*Use hot, medium, or mild salsa, as preferred. A thicker salsa will work better on the chicken. If thin, drain off some of the excess liquid. If you are a fan of salsa verde, you could try that instead of the red salsa.
**Three cups of pre-cooked rice or even cauliflower rice may be used. Alternatively, you can make a greens-based bowl by using chopped romaine, iceberg, or another crisp green in place of the rice. Or make a combination bowl by using both!
***If meal prepping and using frozen corn, you need not thaw it before assembling the bowls. If eating the bowls right away, you may warm the corn and beans or use them at room temperature, as preferred.
****For a dairy-free meal, you may omit the cheese. Conversely, cheese lovers may add more to taste.
A few more things…
• If you have two large chicken breasts that are especially thick, you may wish to slice them in half to create four thinner fillets.

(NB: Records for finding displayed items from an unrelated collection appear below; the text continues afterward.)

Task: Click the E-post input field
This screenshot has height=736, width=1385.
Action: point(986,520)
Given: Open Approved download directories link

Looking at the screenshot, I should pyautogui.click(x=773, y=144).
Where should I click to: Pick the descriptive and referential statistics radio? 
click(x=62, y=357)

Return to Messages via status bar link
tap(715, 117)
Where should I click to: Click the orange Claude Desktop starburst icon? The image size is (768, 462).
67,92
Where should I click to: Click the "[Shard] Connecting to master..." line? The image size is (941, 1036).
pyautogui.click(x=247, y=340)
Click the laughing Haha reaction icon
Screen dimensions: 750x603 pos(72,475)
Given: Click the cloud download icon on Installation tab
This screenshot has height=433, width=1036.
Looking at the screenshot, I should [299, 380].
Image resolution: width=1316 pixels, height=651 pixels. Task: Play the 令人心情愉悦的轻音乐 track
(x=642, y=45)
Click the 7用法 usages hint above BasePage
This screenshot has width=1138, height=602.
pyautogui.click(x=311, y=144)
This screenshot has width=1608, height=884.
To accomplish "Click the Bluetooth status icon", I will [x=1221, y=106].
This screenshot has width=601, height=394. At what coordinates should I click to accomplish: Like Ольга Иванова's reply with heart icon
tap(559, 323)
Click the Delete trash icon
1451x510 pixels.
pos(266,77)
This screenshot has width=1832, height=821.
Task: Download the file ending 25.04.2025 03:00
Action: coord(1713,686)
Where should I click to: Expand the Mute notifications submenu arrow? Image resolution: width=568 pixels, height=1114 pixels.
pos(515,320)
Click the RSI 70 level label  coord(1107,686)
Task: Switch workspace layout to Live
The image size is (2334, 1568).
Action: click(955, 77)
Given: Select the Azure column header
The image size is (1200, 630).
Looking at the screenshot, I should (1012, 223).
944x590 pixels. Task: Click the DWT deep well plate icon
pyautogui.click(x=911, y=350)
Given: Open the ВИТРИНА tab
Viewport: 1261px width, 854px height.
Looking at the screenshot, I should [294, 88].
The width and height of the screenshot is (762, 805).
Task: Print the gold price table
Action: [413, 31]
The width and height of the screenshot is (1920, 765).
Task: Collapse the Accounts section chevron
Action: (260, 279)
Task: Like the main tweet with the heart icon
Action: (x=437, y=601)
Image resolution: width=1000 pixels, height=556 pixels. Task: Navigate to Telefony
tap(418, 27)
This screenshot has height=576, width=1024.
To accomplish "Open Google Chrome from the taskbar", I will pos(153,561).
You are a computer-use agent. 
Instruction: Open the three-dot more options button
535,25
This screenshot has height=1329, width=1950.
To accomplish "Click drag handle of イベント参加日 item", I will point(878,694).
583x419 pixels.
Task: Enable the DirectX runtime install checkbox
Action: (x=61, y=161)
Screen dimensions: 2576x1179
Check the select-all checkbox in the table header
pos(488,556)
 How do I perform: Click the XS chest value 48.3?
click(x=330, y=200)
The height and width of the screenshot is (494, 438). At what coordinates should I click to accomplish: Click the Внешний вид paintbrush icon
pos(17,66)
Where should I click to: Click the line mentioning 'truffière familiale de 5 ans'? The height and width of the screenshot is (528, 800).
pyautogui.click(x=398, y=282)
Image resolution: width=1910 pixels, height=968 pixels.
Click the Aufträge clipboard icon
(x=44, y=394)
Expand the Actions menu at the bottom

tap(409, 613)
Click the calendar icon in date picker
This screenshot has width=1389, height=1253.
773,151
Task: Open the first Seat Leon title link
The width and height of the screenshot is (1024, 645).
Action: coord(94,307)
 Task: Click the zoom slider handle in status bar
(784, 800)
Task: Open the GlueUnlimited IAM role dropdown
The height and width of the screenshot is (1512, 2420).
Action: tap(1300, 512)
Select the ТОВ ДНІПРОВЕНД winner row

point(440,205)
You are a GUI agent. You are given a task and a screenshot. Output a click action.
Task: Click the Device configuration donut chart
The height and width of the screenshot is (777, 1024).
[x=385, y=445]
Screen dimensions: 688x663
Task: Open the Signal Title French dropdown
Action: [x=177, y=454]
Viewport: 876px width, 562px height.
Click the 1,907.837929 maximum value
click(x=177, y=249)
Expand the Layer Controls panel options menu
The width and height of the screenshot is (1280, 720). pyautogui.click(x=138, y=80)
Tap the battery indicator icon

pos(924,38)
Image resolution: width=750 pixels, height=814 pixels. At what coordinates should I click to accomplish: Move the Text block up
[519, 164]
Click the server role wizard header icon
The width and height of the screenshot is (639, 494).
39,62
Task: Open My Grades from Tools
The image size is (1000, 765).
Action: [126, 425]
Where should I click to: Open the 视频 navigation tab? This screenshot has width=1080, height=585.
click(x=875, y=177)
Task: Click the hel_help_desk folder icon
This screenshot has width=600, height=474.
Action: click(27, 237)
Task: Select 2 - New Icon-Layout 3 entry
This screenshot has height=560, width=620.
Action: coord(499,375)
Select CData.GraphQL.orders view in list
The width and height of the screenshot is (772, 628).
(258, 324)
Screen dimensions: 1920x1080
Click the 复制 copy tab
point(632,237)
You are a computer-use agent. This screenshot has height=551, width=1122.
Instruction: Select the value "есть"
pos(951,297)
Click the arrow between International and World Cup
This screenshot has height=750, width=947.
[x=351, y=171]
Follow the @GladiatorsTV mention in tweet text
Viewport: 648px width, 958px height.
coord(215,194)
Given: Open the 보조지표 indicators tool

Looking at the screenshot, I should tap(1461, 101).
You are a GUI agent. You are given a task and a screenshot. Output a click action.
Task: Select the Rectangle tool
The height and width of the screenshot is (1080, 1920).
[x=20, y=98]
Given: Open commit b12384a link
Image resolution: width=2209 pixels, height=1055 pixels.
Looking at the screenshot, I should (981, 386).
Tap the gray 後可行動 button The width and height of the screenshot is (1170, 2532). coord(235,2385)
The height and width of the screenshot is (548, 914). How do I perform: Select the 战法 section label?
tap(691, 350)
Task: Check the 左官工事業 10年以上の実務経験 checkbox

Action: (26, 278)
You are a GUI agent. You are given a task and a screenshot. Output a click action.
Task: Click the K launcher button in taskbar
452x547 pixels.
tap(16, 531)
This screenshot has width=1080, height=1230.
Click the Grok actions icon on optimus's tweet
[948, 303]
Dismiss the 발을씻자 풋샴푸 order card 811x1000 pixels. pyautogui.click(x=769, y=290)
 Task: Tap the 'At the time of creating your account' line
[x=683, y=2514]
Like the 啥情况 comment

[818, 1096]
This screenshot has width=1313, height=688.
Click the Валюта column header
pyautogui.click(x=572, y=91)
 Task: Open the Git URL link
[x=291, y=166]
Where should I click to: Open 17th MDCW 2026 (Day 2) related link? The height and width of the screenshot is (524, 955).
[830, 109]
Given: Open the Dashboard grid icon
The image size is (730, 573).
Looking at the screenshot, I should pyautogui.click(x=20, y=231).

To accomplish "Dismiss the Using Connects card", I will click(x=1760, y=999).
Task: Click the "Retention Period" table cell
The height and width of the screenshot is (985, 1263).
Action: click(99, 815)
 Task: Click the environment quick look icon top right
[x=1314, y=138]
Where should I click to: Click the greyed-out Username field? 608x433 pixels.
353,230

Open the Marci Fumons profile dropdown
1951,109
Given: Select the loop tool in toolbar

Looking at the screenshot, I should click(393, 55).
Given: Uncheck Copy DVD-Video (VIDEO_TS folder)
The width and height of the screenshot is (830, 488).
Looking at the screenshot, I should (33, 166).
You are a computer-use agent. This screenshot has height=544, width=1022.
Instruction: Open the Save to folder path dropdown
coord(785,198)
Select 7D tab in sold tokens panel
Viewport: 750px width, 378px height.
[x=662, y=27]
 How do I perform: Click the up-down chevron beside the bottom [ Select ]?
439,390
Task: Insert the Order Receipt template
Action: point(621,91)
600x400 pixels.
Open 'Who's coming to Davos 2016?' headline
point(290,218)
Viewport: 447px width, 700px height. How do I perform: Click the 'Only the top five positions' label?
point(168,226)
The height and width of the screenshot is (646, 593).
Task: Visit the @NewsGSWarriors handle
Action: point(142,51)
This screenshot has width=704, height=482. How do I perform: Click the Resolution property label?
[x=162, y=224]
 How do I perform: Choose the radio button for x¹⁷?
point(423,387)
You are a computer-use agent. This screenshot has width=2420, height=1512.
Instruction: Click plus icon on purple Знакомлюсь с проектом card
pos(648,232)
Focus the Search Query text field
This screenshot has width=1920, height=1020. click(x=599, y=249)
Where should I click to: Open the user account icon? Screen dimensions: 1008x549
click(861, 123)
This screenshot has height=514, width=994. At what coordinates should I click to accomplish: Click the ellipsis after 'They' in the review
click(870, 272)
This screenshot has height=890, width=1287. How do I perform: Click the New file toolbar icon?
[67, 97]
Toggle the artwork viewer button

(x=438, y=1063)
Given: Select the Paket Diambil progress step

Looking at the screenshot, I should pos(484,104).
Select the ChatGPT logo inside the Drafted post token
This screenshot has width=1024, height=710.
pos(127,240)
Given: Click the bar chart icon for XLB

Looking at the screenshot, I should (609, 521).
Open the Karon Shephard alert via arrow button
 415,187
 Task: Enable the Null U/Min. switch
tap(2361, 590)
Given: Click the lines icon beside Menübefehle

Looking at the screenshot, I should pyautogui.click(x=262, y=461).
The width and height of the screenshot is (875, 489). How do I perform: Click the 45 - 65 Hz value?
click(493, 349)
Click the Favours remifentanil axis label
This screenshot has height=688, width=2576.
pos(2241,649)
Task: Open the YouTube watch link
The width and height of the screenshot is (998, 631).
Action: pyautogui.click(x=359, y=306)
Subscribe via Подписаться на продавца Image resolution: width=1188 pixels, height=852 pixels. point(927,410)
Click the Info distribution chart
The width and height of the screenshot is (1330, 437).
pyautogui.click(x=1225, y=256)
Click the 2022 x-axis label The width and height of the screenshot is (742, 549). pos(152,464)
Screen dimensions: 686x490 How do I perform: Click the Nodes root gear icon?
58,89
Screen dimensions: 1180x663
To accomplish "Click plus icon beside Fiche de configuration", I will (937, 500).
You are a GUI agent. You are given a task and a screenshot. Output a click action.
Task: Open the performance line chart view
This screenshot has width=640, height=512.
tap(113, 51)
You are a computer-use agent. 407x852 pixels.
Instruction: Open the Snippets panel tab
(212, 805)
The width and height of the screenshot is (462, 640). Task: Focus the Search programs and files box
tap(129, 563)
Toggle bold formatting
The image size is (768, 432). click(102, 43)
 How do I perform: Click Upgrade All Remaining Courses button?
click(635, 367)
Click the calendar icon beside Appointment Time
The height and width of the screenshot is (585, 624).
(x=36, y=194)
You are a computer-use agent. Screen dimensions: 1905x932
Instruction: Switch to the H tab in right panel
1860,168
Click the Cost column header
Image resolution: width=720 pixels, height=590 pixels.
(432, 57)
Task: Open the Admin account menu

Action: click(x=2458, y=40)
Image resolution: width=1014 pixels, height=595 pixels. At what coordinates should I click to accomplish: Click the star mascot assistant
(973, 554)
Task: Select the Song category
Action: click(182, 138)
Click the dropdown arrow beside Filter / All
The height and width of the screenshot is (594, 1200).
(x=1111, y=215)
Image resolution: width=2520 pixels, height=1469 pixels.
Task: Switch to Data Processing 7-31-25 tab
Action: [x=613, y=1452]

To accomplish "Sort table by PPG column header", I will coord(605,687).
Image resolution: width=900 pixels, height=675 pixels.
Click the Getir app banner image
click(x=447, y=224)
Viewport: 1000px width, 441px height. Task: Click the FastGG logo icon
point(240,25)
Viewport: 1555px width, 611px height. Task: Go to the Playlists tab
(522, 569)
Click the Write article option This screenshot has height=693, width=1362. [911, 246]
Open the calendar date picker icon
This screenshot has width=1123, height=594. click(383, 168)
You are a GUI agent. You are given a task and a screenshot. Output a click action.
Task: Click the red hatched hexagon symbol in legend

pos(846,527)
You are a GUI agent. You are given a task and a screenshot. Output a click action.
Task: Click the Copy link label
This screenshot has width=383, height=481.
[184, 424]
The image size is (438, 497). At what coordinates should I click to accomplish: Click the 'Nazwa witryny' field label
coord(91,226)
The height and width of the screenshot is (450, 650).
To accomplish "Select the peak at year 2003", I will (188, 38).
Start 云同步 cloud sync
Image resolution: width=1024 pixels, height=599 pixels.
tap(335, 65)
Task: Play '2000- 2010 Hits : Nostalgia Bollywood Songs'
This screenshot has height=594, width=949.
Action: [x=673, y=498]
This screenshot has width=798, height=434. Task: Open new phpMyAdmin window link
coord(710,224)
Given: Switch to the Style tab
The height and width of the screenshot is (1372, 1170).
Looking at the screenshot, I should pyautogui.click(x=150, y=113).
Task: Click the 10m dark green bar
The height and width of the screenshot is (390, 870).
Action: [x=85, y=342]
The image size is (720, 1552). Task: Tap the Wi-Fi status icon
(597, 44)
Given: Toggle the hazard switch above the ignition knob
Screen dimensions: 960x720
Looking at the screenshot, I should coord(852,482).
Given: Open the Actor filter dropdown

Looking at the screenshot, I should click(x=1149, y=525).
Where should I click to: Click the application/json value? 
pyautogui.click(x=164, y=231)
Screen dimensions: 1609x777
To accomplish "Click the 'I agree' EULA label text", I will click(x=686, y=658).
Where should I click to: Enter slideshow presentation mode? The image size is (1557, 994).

That way, you won’t need to add extra time and risk overcooking the vegetables.
• When eating, I like to chop everything up and mix it all together.
Spicy Crema Recipe: In a small bowl, mix together ¼ cup (60g) sour cream or plain Greek yogurt, ¼ cup (52g) mayonnaise, 2 tablespoons (30g) sriracha sauce (more or less to taste), 2 teaspoons (10ml) freshly squeezed lime juice, and ⅛ teaspoon salt. Cover and store in the refrigerator. The crema will keep for up to 2 weeks.